Data excerpts:

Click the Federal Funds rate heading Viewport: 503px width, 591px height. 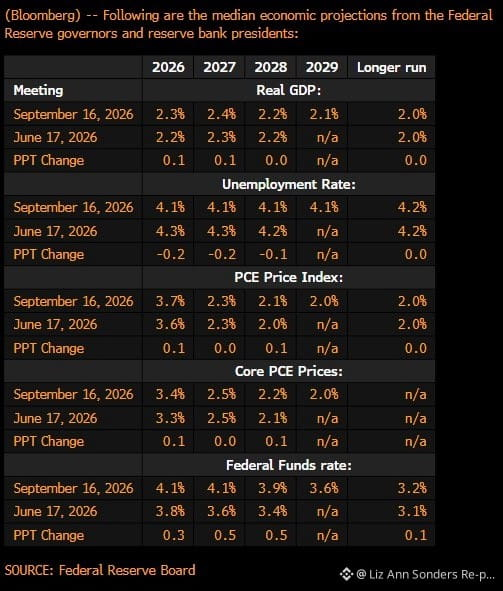(289, 465)
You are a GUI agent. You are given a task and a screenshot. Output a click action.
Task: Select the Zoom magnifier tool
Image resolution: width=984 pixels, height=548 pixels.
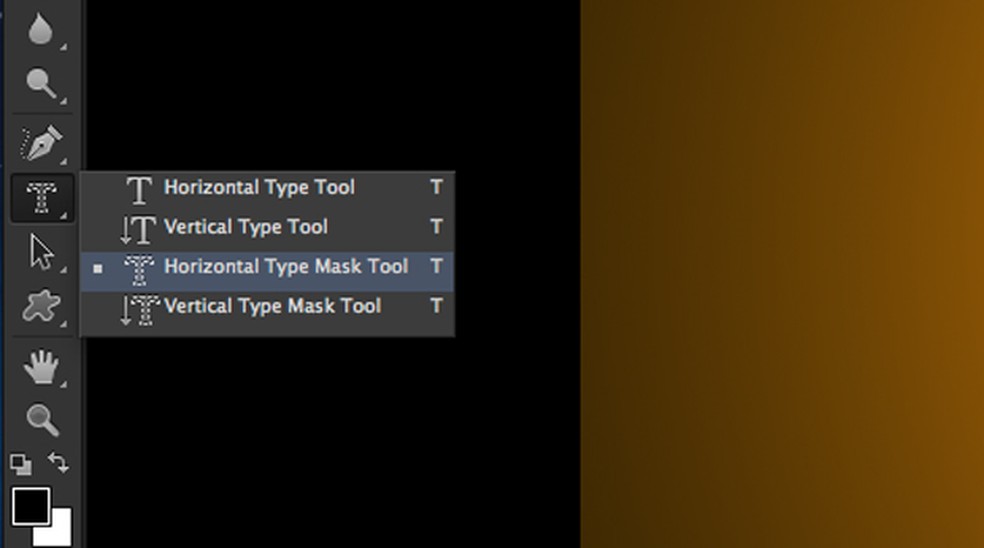click(43, 420)
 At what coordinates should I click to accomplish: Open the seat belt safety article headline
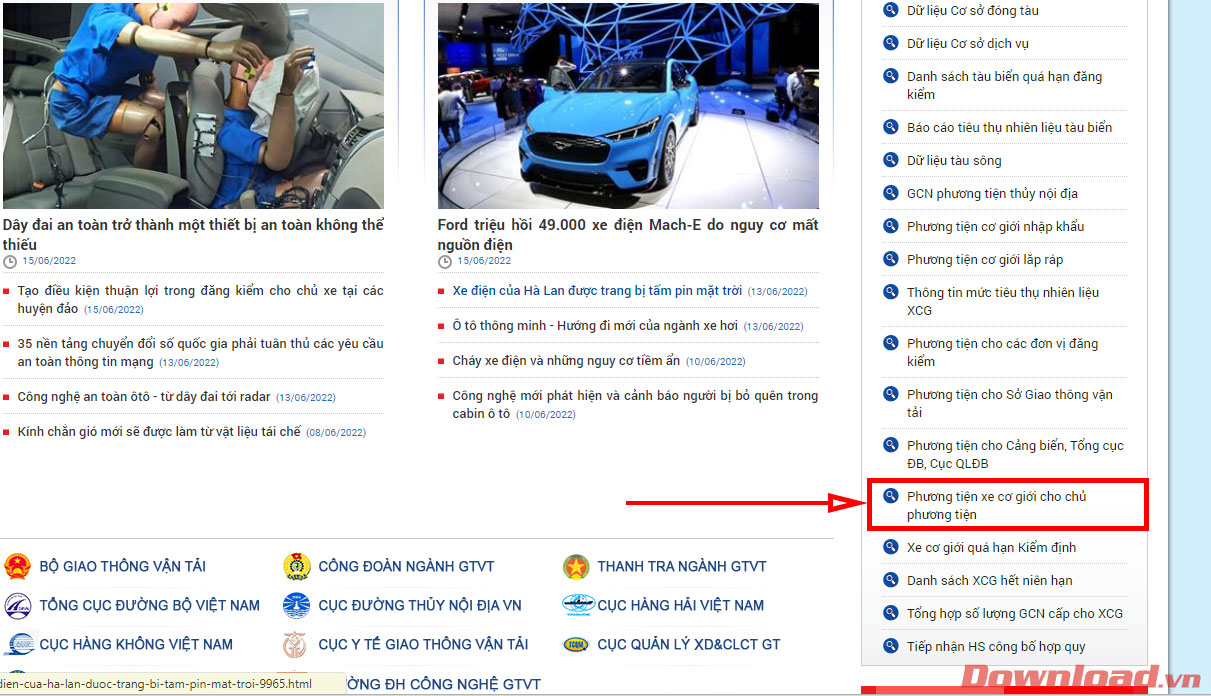coord(193,234)
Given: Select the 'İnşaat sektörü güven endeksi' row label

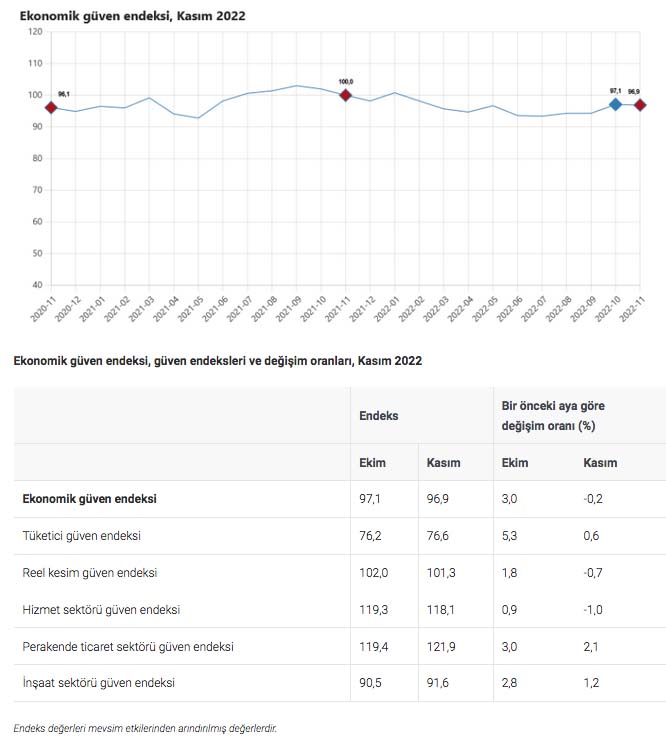Looking at the screenshot, I should [99, 683].
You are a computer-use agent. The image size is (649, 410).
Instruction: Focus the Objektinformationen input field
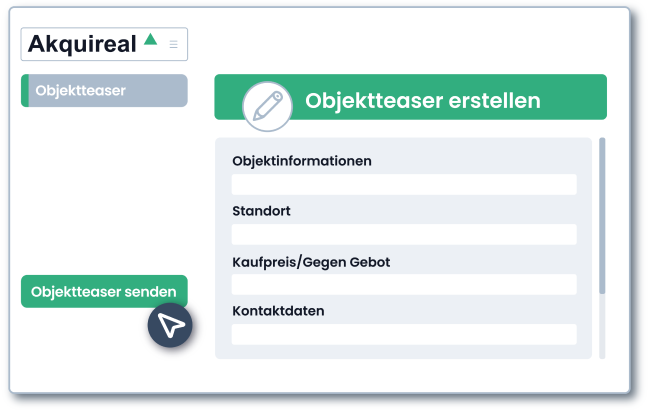pos(404,185)
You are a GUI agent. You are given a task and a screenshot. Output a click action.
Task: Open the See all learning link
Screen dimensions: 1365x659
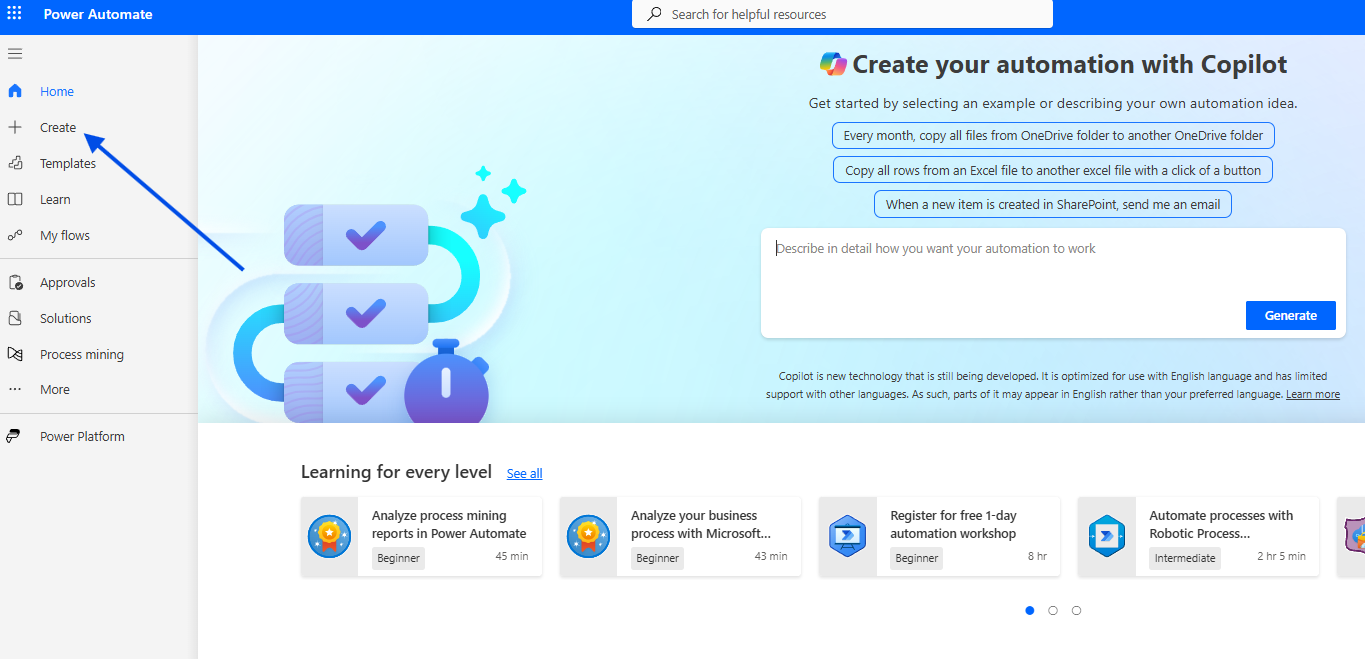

### WHAT THE TASK ASKS
Begin with the line that has "At what coordinates" and continue to the last line of the entries, printing each line exactly and nothing else; include both ends and skip the pictures.

### OUTPUT FOR THIS TASK
 At what coordinates should I click to accomplish: Open the seat belt safety article headline
coord(193,234)
Given: Select the 'İnşaat sektörü güven endeksi' row label

Looking at the screenshot, I should [99, 683].
You are a computer-use agent. The image size is (649, 410).
Instruction: Focus the Objektinformationen input field
pos(404,185)
You are a GUI agent. You are given a task and a screenshot. Output a click action.
Task: Open the See all learning link
Screen dimensions: 1365x659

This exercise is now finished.